Ces Fassis d’origine juive
Un fonctionnaire du protectorat français raconte comment des juifs de Fès, les « Mouhajirines », ont dû se convertir à l’islam, donnant ainsi naissance à de grandes familles fassies dont on pensait qu’elles avaient toujours été musulmanes.
C’est une histoire méconnue mais en même temps assez significative du Maroc du Moyen-Âge. Celui qui nous la raconte est un certain Marcel Vallat, à qui l’Histoire prête une implication directe dans la déposition du sultan Mohammed V en 1953. Pour son mémoire de fin de stage au corps des contrôleurs civils du protectorat français au Maroc, ce jeune fonctionnaire a choisi une chronique d’un auteur inconnu et qui décrit un événement lui-même peu connu de l’histoire du Maroc. Ce texte raconte en effet comment, au XIIIe siècle, de nombreux juifs de Fès se sont convertis à l’islam, donnant ainsi naissance à de grandes familles fassies dont on croyait à tort qu’elles avaient toujours été musulmanes. Aujourd’hui, on sait qu’elles ont abjuré leur foi après un grand massacre qui a décimé une partie de leur communauté à Fès et a ouvert la voie à une conversion massive à l’islam.

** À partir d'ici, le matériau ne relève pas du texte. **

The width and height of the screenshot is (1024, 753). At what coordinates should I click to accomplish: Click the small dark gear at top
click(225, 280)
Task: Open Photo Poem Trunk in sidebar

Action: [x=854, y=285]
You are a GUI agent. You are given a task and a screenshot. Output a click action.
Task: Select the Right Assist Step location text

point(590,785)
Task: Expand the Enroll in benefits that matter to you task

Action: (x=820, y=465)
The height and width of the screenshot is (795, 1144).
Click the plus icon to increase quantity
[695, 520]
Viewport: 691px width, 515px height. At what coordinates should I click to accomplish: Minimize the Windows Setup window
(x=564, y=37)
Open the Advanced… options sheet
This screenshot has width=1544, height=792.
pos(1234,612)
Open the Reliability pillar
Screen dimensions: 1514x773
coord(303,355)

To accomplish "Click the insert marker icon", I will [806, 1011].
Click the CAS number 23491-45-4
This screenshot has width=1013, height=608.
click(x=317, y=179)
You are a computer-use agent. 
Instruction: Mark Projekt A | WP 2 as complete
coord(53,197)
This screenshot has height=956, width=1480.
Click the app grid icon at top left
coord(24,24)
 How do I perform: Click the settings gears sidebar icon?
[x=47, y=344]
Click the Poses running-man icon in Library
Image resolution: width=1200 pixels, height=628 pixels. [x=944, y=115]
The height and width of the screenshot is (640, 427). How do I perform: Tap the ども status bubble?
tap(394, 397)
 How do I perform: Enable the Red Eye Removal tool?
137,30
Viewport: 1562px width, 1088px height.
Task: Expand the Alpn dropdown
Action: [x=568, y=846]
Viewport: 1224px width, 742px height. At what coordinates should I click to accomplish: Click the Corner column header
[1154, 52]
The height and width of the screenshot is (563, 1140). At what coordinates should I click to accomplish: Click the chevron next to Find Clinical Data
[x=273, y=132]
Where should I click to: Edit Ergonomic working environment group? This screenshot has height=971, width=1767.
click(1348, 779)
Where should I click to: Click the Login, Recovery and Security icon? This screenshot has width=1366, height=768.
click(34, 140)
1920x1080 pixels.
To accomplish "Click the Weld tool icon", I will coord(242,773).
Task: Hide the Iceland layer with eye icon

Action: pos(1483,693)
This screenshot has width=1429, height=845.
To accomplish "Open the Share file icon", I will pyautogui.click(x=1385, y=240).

Le mérite de ce jeune contrôleur arabisant est d’avoir découvert un document manuscrit et inédit relatant cet épisode. Par un heureux concours de circonstances, Vallat a en effet mis la main sur un recueil, ou Mejmoue, appartenant à un vieil alaouite de Rabat, Moulay Abderrahmane, plus connu sous le nom de «Moulay El Kébir». Ce recueil entièrement en arabe se compose de plusieurs documents. D’abord, un manuscrit relatant une rihlat (voyage), rédigé par le Fqih Zniber et dont l’écriture est qualifiée par Vallat de «modèle de calligraphie maghrébine». Ensuite, quelques kassidate de Sidi Kaddour Alami, un soufi mort en 1850 et considéré encore de nos jours comme un grand poète marocain. Suit une autre kassida sur l’élevage du cheval à la manière d’Ibn Tofaïl Al Andaloussi, un érudit de Grenade né en 1100, ainsi que quelques documents administratifs de moindre importance et, surtout, une «perle». Un manuscrit dont Vallat traduit ainsi le titre : «Histoire des Mouhajirs appelés aujourd’hui citadins. Un manuscrit relatant la conversion, en masse, des Juifs de Fès à l’islam au XIIIe siècle de notre ère et les conséquences sociales de cet événement». Ce texte, dont Vallat n’identifie à aucun moment l’auteur, a été écrit pour être offert à Mohammed Ben Abderrahmane, le sultan Mohammed IV (1859-1873) qui était le père de Moulay Hassan, le futur Hassan Ier (1873-1894). Le document date de la deuxième moitié du XIXe siècle. Il aurait appartenu à Hassan Ier puis, après sa mort, a échoué entre les mains du fameux «Moulay El Kébir», qui a consenti à le prêter au jeune Vallat. Le texte original en arabe est archivé à la bibliothèque royale. Il a été étudié une première fois par le Fqih El Manouni, puis par l’historien médiéviste Mohamed Fatha (cette analyse érudite a été publiée aux éditions Bouregreg en 2004). Quant à Marcel Vallat, après l’échec de la déposition de Mohammed V et l’indépendance du Maroc en 1956, il a rejoint l’Hexagone et s’est retiré totalement de la vie publique, coupant tout lien avec le Maroc où il avait fait pratiquement toute sa carrière administrative.